Known issues and limitations
This section describes limitations and known issues of the Azure Storage blob inventory feature.
Inventory report object count and data size should not be compared to billing
An inventory report does not include metadata, system logs, and properties, so it shouldn't be compared to the billed object count and data size for the storage account.
Inventory jobs take a longer time to complete in certain cases
An inventory job can take a longer amount of time in these cases:
A large amount new data is added
A rule or set of rules is being run for the first time
The inventory run might take longer time to run as compared to the subsequent inventory runs.
An inventory run is processing a large amount of data in hierarchical namespace enabled accounts
An inventory job might take more than one day to complete for hierarchical namespace enabled accounts that have hundreds of millions of blobs. Sometimes the inventory job fails and doesn't create an inventory file.
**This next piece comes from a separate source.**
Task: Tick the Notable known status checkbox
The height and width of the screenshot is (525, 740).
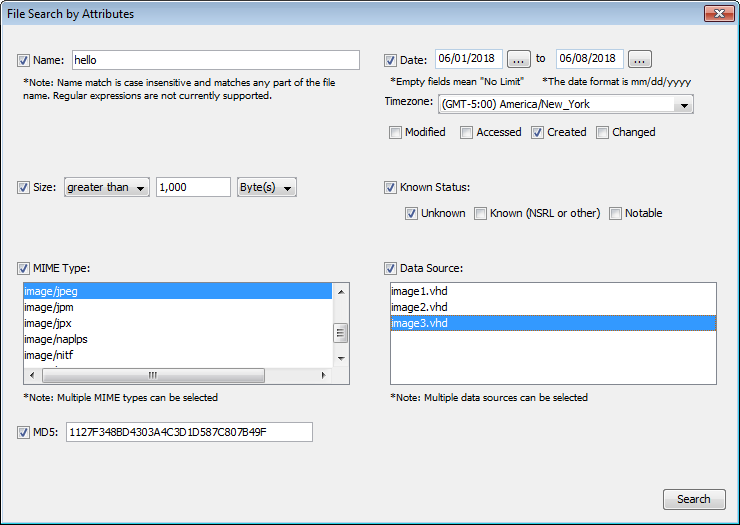Action: point(616,213)
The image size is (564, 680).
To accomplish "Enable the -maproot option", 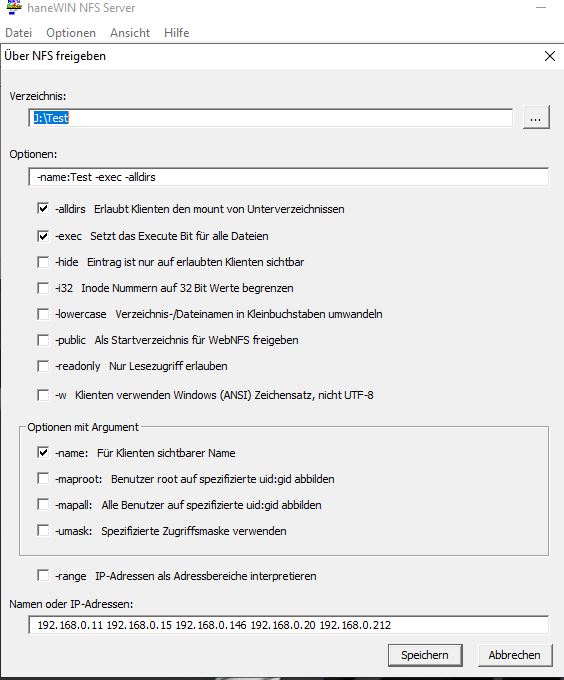I will [x=43, y=478].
If a job doesn't complete successfully, check subsequent jobs to see if they're complete before contacting support.
There's no option to generate a report retrospectively for a particular date.
Inventory jobs can't write reports to containers that have an object replication policy
An object replication policy can prevent an inventory job from writing inventory reports to the destination container. Some other scenarios can archive the reports or make the reports immutable when they're partially completed which can cause inventory jobs to fail.
Inventory and Immutable Storage
You can't configure an inventory policy in the account if support for version-level immutability is enabled on that account, or if support for version-level immutability is enabled on the destination container that is defined in the inventory policy.
Reports might exclude soft-deleted blobs in accounts that have a hierarchical namespace
If a container or directory is deleted with soft-delete enabled, then the container or directory and all its contents are marked as soft-deleted. However, only the container or directory (reported as a zero-length blob) appears in an inventory report and not the soft-deleted blobs in that container or directory even if you set the includeDeleted
field of the policy to true. This can lead to a difference between what appears in capacity metrics that you obtain in the Azure portal and what is reported by an inventory report.
Only blobs that are explicitly deleted appear in reports. Therefore, to obtain a complete listing of all soft-deleted blobs (directory and all child blobs), workloads should delete each blob in a directory before deleting the directory itself.